Two adivasi youth have been the oldest inmates of the Nagpur Central Prison. One is Ramesh Pandhariram Netam, 26, an activist of a student organisation, who is in jail for the last six years. His parents were reportedly activists in the mass movements identified as Maoist-inspired. His mother, Bayanabai, active in the Dandakaranya Adivasi Mahila Sanghatan, was arrested and killed during torture by the Gadchiroli police. The villagers had protested the killing but their voice never reached the mainstream media. His father is said to have surrendered two years ago. Whenever he was about to be released, the police would slap fresh charges and retain him in jail. This happened not once but thrice. Two months back, when he was about to be released upon the dismissal of all the cases against him, the police slapped two more charges to keep him in jail. The other adivasi youth is Buddhu Kulle Timma, 33, from an interior village of Gadchiroli district, who was also acquitted three years back but is still in jail as the police slapped six fresh cases on him. All the adivasi prisoners are illiterate peasants; one could well imagine the magnitude of their helplessness and the human tragedy that is unfolding.
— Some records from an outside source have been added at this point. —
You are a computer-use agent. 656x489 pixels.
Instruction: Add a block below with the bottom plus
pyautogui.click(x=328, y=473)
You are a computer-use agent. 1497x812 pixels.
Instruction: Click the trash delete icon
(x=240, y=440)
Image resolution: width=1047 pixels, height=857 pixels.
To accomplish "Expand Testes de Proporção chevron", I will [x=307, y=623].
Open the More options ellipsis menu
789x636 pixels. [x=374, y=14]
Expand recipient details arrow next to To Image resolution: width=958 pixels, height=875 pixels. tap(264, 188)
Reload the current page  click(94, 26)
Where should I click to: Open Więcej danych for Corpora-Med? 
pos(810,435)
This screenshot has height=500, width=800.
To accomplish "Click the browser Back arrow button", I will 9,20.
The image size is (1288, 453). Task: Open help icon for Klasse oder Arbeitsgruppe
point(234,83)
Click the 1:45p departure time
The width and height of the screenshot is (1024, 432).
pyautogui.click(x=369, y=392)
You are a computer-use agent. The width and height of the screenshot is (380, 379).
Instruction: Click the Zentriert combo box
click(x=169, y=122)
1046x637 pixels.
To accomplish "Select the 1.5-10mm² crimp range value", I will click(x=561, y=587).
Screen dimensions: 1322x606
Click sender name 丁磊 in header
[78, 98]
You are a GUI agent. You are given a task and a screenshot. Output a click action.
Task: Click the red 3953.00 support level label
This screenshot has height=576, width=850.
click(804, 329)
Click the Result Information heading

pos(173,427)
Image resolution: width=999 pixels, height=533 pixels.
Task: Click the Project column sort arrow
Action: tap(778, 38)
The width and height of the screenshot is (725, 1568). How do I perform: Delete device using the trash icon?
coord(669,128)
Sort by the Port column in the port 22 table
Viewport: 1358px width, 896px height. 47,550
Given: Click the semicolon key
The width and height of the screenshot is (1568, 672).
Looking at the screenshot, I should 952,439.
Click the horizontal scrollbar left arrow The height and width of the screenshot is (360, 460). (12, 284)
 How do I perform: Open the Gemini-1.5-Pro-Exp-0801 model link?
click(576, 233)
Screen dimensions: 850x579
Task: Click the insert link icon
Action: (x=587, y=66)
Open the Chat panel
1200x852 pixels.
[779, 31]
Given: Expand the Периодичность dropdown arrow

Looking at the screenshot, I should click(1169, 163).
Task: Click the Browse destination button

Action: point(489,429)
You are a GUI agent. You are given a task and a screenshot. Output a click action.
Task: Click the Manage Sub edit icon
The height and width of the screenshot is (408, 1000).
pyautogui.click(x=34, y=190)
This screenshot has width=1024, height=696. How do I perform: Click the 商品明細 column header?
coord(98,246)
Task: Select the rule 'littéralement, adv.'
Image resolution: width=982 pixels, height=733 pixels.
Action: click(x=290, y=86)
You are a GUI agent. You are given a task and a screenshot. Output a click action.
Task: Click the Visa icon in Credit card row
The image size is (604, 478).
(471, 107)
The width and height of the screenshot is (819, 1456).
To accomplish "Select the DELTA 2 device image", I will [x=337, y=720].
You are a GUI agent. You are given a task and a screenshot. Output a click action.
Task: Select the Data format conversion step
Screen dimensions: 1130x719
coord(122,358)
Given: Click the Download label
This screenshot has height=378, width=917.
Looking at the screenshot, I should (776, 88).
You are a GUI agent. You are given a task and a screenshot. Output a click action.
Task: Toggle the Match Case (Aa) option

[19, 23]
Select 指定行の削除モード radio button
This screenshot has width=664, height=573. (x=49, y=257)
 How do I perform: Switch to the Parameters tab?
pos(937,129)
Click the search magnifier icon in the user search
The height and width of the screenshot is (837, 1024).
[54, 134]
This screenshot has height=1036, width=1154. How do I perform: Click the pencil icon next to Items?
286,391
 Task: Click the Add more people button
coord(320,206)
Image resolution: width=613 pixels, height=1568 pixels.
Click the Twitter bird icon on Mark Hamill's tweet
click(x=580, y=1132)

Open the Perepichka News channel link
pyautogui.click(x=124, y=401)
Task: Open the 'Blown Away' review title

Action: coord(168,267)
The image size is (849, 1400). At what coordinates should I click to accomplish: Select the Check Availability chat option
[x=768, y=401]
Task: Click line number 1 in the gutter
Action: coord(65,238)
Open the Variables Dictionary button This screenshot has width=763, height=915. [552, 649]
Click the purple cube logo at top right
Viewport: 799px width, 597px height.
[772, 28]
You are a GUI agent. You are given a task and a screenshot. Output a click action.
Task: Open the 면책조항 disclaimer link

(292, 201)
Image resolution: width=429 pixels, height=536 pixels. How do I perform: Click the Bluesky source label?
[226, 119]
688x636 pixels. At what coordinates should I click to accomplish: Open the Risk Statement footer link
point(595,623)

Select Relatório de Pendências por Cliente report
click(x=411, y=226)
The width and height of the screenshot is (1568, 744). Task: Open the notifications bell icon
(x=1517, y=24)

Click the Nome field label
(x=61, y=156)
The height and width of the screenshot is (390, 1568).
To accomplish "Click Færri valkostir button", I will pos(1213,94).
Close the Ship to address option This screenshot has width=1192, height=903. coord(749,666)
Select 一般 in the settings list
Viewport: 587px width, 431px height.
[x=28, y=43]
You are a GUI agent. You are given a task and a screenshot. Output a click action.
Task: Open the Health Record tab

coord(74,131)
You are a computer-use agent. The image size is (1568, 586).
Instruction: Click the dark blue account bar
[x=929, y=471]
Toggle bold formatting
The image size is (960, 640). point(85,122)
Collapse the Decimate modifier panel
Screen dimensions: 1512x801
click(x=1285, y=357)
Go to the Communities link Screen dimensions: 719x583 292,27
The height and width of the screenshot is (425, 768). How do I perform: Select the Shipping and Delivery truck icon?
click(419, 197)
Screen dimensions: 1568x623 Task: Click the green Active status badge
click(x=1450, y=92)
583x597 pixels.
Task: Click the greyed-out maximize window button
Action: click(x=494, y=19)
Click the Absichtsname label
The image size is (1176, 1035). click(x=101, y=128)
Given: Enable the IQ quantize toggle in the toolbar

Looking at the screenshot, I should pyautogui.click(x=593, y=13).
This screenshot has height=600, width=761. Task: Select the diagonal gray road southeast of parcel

Trial by Videoconferencing

The trials are being held by video-conferencing. The cases are heard in the Gadchiroli court with local advocates, but since the accused are not taken to court, there is no communication between them and their advocates. The accused are kept in the dark about what transpires in the court. They do not know what the witnesses deposed, what arguments were made and what the judge remarked. Videoconferencing effectively deprives them of all this relevant information. As a result, when they are required to make a final statement, they make it sans the context. There is at least one case in which a life sentence was given, which was mainly attributable to this misused technological application by the courts.

Wanton Misuse of Powers

Each one of the accused underwent inestimable agonies, their families suffered incalculable distress, faced humiliation and disrepute in society, ruination of family relations, and lost, on an average, four to five years of their productive lives, all this for no fault of theirs. Invariably each one has suffered illegal torture during their police custody remand and humiliating conditions thereafter during judicial custody. One may not quarrel about the professional privilege of the police in arresting people and framing charges against them based on whatever information they had, but these charges are subject to judicial scrutiny and may or may not hold. But what if this privilege is wantonly and grossly misused? Unfortunately, all the so-called Maoist cases present a pattern which clearly brings out the mala fide intention of police to hold some selected persons in jail for as long as possible and thereby terrorise others from following in their footsteps. In law, the courts are supposed to punish the guilty, but as we have seen in these cases, the person is already punished by the police even before his/her guilt is established.

How can the police, the keepers of law and order, be oblivious of the law of the land? The Supreme Court has held that mere association with any outfit or adherence to any ideology, or possessing any literature, cannot be an offence unless it is proved that the person concerned has committed a violent act or caused others to do it. Merely being a passive member of even a banned organisation does not constitute a crime. If this is the law of the land, surely the police are expected to know it. In every case, the courts adversely comment on the conduct of police, but the police repeat such behaviour with impunity. If Dhawale gets out, Saibaba gets in to recreate the saga of police illegality!